The tool uses the Normalised Burn Ratio (NBR) index to estimate burn severity.
Researchers can also use the tool to select custom date ranges for geographic locations of interest.
As Ukraine’s official database of protected areas includes over 7,500 sites, we chose not to study them all — among their number are botanical gardens, city parks and archaeological sites. That list also includes many areas in the far west of the country which have not seen intense conflict.
Therefore, we selected 16 areas which featured the highest number of detected fires over the first year of the war, based on Moderate Resolution Imaging Spectroradiometer (MODIS) data. MODIS is a sensor which allows satellites to detect thermal anomalies, including fires in active war zones (Along with VIIRS, MODIS data can be accessed on the FIRMS system; you can read more about its use to open source researchers here). We also added Svyati Hory National Park because of its proximity to fighting.

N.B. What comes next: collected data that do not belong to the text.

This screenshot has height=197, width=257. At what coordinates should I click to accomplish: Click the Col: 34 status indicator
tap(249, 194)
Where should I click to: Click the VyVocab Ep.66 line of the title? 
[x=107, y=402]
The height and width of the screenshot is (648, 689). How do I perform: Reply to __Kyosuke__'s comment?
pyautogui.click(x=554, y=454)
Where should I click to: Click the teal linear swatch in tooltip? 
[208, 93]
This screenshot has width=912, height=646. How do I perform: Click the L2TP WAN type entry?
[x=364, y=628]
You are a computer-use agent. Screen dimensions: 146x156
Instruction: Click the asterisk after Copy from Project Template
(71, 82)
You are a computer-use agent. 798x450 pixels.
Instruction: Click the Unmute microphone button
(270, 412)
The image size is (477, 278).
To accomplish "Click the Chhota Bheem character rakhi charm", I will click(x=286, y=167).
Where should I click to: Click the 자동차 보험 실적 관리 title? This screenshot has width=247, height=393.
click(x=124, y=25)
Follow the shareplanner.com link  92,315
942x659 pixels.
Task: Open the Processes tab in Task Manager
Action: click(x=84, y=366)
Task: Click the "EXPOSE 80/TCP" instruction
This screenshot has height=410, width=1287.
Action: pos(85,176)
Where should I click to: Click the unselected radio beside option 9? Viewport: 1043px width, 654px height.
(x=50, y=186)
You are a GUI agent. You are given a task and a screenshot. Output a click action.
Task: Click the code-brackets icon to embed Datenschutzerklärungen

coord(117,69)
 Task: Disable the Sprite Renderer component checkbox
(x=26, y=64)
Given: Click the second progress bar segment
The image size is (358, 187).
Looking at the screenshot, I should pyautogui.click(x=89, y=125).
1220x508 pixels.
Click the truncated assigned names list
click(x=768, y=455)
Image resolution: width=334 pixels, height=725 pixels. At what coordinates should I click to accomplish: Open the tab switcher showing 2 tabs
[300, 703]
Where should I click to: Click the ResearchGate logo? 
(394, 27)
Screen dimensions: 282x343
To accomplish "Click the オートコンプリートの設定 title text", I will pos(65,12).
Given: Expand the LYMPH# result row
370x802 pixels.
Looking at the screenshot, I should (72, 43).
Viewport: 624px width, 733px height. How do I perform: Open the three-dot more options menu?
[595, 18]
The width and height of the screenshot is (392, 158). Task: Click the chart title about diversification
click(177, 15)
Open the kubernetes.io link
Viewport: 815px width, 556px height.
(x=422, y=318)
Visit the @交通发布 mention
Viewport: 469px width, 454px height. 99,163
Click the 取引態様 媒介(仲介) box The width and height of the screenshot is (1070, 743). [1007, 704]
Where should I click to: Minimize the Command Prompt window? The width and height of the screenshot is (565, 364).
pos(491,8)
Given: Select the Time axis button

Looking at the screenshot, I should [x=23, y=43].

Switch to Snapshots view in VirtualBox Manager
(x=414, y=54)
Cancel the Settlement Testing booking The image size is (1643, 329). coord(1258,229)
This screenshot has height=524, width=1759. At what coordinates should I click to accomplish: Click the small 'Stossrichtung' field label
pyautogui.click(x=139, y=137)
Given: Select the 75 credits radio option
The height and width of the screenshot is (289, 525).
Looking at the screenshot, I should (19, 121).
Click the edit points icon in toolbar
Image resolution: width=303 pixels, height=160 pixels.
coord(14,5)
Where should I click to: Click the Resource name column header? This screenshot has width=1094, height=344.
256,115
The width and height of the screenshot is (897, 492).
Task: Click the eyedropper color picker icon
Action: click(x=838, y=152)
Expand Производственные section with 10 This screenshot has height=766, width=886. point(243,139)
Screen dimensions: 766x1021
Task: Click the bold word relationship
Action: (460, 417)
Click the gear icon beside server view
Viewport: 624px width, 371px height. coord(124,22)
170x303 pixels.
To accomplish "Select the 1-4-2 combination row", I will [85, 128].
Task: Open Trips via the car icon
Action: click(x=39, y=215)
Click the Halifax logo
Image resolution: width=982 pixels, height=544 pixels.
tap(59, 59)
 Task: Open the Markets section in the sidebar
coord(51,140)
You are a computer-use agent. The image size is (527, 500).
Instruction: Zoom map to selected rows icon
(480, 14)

The tool includes a drop down list preset areas from across the country, including those near military activity. These preset areas are referred to by their acronyms, for example SHNP for Svyati Hory National Park. A full list of these acronyms can be found on the tool’s GitHub page.
If researchers are interested in areas of the country not included in the dropdown menu, the coordinates can be entered manually.
While the new tool focuses on Ukraine by default, the methods it employs could be used to analyse areas elsewhere in the world.
Damage to the Svyati Hory Forests
To show you how the tool works, let’s assess Svyati Hory National Park, a protected area in Eastern Ukraine.
This forested area, also known as the Holy Mountains National Park, is set against rolling hills in the north of Donetsk Region, near the borders with Kharkiv and Luhansk Regions. It’s famous for the Sviatohirsk Lavra Monastery which lies along the Siverskyi Donets River — which divided Russian and Ukrainian forces for several months until a Ukrainian counteroffensive.
In May 2022 the Ukrainian Nature Conservation Group (UNCG) raised concerns about the impact of fighting in this region. So what can The OSINT Forest Area Tracker tell us about it?
We can look for possible damage to the forest by comparing data from before the invasion in 2021 and during the invasion in 2022. It is usually best to compare the same time periods to account for seasonal changes. We wouldn’t want to compare summer in Ukraine 2021 with winter the following year – the vegetation and tree canopy would not be comparable even in the absence of armed conflict.
The image below displays the difference in NBR (dNBR) from June 1, 2021 to September 20, 2021 compared to the same time period in 2022.
How the Tool Works
The OSINT Forest Area Tracker runs on Google Earth Engine, a geospatial platform that allows researchers to analyse remote sensing data by importing datasets from a range of satellite sources. These include true-colour images as well as colours that represent infrared wavelengths can be mapped onto the Earth’s surface. These different datasets are suitable for studying a wide range of characteristics such as temperature or moisture, which you wouldn’t see as easily in standard photographs.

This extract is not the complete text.